BookmarkSubscribeRSS Feed
🔒 This topic is solved and locked. Need further help from the community? Please sign in and ask a new question.
YG1992
Obsidian | Level 7

Hi everyone,

 

At present I am trying different models on my dataset and the task is achieving two-class classification. I have made some findings so far:

(1) Although SVM, Random Forest and Neural Network perform well with a pretty nice validating AUC (range from 0.87 to 0.9), the traditional Logistic Regression is also a good model with a validating AUC more than 0.89.

(2) The results of the three machine learning methods are relative stable as long as I don't set some extreme values of hyper-parameters.

(3) The distribution of the dependent variable in my dataset is extremely imbalanced with 98.5% observations in class 1 and 1.15% in class 2 and the second class is what I care about. The sample size is 100k (70k for training, 30k for validating) and the population is even larger.

 

My questions are:

(1) Do you think that the imbalanced distribution of the dataset impairs the performance of model?

(2) If the oversampling/ undersampling/ SMOTE and other resampling techniques are not allowed, how could I improve my model(from the perspective of AUC)?

(3) How can I improve the prediction precision for the second class?

 

Thanks very much!

1 ACCEPTED SOLUTION

Accepted Solutions
DougWielenga
SAS Employee

A few comments first on your initial comments -- 

(1) Although SVM, Random Forest and Neural Network perform well with a pretty nice validating AUC (range from 0.87 to 0.9), the traditional Logistic Regression is also a good model with a validating AUC more than 0.89.

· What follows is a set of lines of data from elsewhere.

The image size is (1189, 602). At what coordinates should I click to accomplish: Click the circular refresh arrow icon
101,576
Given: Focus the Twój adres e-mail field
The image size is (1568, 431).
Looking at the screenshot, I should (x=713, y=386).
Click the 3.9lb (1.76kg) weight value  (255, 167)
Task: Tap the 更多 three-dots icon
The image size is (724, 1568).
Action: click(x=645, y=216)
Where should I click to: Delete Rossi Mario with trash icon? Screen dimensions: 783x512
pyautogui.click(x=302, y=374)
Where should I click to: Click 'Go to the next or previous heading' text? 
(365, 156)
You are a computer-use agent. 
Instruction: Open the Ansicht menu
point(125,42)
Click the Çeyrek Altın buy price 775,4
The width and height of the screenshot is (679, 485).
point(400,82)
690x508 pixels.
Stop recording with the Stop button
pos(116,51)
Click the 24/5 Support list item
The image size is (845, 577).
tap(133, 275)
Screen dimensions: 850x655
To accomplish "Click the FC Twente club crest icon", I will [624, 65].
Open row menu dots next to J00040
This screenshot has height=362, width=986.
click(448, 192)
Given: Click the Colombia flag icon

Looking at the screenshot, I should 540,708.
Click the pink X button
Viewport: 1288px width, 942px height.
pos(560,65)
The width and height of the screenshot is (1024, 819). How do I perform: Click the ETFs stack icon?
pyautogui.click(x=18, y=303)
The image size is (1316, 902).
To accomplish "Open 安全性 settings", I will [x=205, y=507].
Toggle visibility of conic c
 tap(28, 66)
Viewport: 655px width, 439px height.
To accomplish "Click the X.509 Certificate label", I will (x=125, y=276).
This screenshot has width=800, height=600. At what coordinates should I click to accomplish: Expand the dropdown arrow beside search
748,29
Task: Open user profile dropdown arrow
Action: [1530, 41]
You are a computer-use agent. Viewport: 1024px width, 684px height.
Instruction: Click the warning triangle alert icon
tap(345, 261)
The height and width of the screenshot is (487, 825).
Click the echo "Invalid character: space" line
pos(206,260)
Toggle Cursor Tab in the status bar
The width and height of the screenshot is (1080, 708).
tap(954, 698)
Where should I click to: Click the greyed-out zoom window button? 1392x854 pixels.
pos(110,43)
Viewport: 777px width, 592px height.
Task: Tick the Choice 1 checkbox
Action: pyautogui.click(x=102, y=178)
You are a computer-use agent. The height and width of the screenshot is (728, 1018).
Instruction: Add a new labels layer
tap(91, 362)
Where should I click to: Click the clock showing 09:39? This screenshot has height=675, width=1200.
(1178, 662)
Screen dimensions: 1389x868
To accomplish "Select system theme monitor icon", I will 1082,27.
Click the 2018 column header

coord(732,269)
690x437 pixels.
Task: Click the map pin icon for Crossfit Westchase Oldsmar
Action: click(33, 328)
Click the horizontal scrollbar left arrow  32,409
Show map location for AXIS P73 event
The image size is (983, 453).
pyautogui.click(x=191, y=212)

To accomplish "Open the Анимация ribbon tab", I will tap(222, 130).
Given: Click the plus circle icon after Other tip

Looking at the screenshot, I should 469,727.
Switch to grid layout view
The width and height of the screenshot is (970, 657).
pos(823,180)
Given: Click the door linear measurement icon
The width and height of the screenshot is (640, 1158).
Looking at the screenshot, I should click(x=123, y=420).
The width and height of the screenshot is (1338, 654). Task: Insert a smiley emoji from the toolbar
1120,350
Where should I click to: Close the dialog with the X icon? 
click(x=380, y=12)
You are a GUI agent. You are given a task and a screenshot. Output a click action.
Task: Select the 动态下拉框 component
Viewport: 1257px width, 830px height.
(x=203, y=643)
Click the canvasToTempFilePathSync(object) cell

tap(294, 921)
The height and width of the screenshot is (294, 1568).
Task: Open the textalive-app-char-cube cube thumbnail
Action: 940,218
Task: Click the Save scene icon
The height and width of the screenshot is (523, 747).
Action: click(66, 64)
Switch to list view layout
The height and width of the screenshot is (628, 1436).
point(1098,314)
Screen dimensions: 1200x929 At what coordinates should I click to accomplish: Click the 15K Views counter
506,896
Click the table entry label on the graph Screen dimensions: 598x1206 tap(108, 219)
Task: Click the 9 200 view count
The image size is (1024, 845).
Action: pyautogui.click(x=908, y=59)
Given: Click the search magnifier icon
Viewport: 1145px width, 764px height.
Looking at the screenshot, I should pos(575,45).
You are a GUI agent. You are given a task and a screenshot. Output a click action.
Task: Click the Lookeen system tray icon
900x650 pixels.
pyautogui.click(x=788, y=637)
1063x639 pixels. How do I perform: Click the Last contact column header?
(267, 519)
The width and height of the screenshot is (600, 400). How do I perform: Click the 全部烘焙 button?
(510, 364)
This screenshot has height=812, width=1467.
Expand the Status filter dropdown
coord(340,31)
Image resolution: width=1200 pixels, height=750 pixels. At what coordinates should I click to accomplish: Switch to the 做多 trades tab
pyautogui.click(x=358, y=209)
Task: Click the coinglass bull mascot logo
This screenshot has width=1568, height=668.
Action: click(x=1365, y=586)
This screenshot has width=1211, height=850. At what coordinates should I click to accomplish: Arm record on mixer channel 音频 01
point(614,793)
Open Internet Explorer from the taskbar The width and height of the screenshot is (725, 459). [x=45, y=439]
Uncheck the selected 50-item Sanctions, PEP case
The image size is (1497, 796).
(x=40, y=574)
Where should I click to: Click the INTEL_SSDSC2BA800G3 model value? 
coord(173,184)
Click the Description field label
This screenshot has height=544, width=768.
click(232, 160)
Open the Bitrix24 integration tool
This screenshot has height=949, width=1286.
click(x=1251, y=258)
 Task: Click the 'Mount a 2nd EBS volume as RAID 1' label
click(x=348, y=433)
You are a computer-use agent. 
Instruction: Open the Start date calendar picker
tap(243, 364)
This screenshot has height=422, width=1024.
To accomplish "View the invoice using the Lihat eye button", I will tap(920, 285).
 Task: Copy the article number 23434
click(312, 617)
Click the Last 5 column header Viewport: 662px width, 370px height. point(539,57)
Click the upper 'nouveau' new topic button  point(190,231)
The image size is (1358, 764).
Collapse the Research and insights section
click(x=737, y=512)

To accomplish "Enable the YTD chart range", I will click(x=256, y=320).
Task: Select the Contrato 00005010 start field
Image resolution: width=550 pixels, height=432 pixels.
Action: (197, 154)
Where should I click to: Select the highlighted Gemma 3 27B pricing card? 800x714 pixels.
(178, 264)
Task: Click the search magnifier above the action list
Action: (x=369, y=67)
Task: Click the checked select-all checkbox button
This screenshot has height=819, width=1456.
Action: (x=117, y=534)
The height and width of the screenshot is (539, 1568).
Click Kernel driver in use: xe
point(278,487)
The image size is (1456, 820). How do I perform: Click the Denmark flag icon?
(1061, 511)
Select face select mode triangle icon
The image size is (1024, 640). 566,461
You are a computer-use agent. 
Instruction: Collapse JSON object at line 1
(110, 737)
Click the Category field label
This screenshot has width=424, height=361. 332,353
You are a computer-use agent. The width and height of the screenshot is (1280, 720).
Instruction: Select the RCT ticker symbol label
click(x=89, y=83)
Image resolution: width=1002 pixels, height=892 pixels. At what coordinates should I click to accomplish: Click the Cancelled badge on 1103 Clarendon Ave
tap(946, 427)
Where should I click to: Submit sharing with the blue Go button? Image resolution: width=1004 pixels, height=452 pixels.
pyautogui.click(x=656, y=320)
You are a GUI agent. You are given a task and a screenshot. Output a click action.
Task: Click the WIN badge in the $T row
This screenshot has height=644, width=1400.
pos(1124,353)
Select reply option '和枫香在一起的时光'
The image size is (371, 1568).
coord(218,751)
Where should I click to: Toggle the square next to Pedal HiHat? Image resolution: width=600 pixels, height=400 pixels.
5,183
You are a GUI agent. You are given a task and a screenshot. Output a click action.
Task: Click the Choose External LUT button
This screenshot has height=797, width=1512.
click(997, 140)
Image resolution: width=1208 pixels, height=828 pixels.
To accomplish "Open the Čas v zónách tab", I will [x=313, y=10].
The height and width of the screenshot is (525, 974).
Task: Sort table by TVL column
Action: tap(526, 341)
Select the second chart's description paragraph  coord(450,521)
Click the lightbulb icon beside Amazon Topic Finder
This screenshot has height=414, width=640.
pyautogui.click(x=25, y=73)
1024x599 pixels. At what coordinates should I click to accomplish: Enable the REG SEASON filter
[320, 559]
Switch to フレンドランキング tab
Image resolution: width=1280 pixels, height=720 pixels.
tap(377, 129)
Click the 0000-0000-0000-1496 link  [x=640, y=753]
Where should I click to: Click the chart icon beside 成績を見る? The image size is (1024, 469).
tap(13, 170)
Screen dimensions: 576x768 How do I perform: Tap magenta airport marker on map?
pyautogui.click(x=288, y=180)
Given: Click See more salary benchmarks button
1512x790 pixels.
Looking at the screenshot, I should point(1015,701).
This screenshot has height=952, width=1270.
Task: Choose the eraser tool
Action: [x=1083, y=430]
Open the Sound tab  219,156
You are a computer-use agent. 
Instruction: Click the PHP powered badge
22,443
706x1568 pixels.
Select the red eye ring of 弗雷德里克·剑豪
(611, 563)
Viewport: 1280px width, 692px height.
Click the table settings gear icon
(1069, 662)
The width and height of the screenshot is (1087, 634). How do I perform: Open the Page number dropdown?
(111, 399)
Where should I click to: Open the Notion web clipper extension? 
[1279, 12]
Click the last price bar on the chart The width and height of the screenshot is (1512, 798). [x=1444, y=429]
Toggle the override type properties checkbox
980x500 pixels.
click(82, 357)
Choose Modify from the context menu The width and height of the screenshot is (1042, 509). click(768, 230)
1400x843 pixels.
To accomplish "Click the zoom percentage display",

         -->  When highly flexible models do not improve the fit greatly over relatively flat models such as those fit by Regression, it suggests that the added flexibility is not necessary.  It is also possible that you don't have enough events to create a meaningful pattern.  I have been told by consultants who routinely modeled 2% response rates that they did not have great confidence in their performance when there were less than at least 5,000 events.  Of course, I would also question whether AUC was the best metric given the low event rate.  With really rare events, performance in the top few percentiles (up to 5 or 10%, perhaps) would seem the most relevant since you are only likely to consider taking action on this small subset of observations.

(2) The results of the three machine learning methods are relative stable as long as I don't set some extreme values of hyper-parameters.

          --> How are you rating the stability?  With such a low event count, I would expect that a few observations one way or the other might change a model's ranking at certain critical percentiles.

(3) The distribution of the dependent variable in my dataset is extremely imbalanced with 98.5% observations in class 1 and 1.15% in class 2 and the second class is what I care about. The sample size is 100k (70k for training, 30k for validating) and the population is even larger.

            --> With only 100,000 observations in training, that is only ~1,150 events in training and only ~450 events in validation.   It is not clear that you have enough to create a meaningful split and might be better served doing cross-validation on the entire 130,000 observations containing all ~1,600 events.

 

***

 

Regarding your questions...

 

(1) Do you think that the imbalanced distribution of the dataset impairs the performance of model?

 

       While AUC is not directly impacted by a rare event (unlike metrics such as Lift), modeling rare events is challenging since the null model which would assign all observations to the common event is already 98.5% accurate, but misclassification is a poor metric for assessing model performance in rare event scenarios.  True model performance is likely best measured by performance on more recent/future data -- perhaps focused on those observations on which you plan to consider taking action (e.g. top 1%?  2%  3%?).   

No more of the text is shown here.